Het middel faalt. Met het oordeel dat het door belanghebbende in aftrek gebrachte bedrag niet bovenmatig is, heeft het Hof tot uitdrukking gebracht dat dat bedrag niet hoger is dan het bedrag dat nodig was om de zoon van belanghebbende in staat te stellen een redelijk bestaan overeenkomstig diens plaats in de samenleving te voeren. Dat oordeel kan, als van feitelijke aard, in cassatie niet op zijn juistheid worden getoetst en behoefde geen nadere motivering. Anders dan het middel betoogt, is het zogenoemde studiebudget, ontleend aan de Wet studiefinanciering 2000, niet zonder meer maatgevend voor hetgeen een student nodig heeft voor het voeren van een redelijk bestaan overeenkomstig zijn plaats in de samenleving.

4. Proceskosten

De Hoge Raad acht geen termen aanwezig voor een veroordeling in de proceskosten.

5. Beslissing

De Hoge Raad verklaart het beroep ongegrond.

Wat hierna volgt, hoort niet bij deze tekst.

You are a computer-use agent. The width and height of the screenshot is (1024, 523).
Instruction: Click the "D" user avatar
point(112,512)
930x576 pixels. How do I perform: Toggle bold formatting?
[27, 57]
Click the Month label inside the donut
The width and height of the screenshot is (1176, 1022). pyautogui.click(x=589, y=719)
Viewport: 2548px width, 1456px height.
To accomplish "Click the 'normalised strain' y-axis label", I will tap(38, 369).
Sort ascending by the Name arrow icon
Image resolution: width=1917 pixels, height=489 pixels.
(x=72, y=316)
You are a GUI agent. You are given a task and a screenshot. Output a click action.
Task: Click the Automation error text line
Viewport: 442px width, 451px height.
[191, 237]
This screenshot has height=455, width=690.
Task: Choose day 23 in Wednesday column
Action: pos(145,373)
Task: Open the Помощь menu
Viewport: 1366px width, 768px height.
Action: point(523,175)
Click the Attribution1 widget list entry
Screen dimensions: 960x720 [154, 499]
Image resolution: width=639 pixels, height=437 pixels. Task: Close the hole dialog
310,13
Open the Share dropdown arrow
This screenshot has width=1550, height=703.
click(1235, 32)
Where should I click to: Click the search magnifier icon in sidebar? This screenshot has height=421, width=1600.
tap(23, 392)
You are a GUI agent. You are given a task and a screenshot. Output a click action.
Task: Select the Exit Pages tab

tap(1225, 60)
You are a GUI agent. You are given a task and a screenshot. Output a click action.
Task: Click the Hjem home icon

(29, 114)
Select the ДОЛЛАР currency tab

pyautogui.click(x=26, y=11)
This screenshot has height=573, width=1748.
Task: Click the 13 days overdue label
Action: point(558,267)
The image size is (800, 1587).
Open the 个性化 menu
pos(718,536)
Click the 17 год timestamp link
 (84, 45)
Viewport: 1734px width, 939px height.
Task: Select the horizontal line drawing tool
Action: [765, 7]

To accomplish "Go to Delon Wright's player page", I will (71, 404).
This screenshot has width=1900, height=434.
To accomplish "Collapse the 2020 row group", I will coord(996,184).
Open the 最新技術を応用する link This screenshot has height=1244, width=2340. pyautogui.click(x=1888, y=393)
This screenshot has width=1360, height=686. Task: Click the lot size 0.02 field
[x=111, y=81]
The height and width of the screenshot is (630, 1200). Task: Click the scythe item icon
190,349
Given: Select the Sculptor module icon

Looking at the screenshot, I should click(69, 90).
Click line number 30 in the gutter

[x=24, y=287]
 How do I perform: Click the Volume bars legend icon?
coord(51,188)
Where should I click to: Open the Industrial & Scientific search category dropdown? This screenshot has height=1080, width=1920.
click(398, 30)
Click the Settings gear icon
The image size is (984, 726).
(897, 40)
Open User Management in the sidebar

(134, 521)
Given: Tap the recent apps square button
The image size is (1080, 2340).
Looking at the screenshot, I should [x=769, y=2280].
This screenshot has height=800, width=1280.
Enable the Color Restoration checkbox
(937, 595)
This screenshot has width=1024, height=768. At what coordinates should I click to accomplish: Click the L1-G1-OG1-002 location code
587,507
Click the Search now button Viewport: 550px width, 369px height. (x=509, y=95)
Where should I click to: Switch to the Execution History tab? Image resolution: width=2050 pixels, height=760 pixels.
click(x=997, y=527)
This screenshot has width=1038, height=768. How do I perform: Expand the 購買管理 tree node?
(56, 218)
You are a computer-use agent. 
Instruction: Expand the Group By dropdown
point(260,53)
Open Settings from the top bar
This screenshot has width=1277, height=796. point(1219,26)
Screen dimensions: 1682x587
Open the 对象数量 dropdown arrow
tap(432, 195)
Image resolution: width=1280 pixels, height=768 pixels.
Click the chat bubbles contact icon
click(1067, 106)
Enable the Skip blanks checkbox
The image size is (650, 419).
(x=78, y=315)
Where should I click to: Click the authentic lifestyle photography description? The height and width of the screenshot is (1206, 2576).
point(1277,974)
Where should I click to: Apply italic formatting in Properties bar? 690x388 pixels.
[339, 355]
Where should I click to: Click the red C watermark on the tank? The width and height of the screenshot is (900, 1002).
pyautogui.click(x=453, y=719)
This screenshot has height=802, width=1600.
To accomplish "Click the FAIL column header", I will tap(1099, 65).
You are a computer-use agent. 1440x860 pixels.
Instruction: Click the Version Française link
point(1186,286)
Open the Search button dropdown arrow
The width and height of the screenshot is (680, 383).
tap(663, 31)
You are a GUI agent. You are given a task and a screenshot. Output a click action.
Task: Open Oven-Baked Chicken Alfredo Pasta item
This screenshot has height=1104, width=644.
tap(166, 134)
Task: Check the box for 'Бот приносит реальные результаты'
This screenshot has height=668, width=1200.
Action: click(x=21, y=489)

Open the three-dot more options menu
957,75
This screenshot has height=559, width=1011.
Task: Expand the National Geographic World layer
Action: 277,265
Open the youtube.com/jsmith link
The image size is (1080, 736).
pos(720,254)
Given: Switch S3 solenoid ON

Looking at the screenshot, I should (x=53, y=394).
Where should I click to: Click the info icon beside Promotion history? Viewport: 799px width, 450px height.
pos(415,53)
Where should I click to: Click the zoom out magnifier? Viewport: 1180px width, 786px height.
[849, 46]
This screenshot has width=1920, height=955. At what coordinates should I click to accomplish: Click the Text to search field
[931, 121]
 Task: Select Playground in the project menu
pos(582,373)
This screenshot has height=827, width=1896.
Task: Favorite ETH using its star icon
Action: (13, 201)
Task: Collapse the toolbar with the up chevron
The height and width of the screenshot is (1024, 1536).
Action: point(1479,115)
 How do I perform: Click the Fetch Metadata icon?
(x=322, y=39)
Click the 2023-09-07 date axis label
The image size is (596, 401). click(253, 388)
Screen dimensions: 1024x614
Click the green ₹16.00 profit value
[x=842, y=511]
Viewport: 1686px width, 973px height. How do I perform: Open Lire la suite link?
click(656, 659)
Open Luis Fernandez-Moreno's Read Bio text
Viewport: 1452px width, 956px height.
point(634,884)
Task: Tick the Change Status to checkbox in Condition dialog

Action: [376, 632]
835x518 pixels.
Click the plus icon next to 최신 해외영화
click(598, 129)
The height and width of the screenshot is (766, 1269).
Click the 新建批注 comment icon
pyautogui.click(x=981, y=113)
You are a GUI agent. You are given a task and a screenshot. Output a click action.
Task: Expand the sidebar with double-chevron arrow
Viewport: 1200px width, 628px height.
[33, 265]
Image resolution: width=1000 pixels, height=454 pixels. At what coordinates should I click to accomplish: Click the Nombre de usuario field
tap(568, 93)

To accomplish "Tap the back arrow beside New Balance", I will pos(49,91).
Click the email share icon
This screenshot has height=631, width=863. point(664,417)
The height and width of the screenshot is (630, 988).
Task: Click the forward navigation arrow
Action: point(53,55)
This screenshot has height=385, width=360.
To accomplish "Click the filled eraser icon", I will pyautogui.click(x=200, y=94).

Dit arrest is gewezen door de vice-president A.G. Pos als voorzitter, en de raadsheren P.J. van Amersfoort en J.C. van Oven, in tegenwoordigheid van de waarnemend griffier A.I. Boussak-Leeksma, en in het openbaar uitgesproken op 23 april 2004.

Van de Staat wordt terzake van het door de Staatssecretaris van Financiën ingestelde beroep in cassatie een griffierecht geheven van € 409.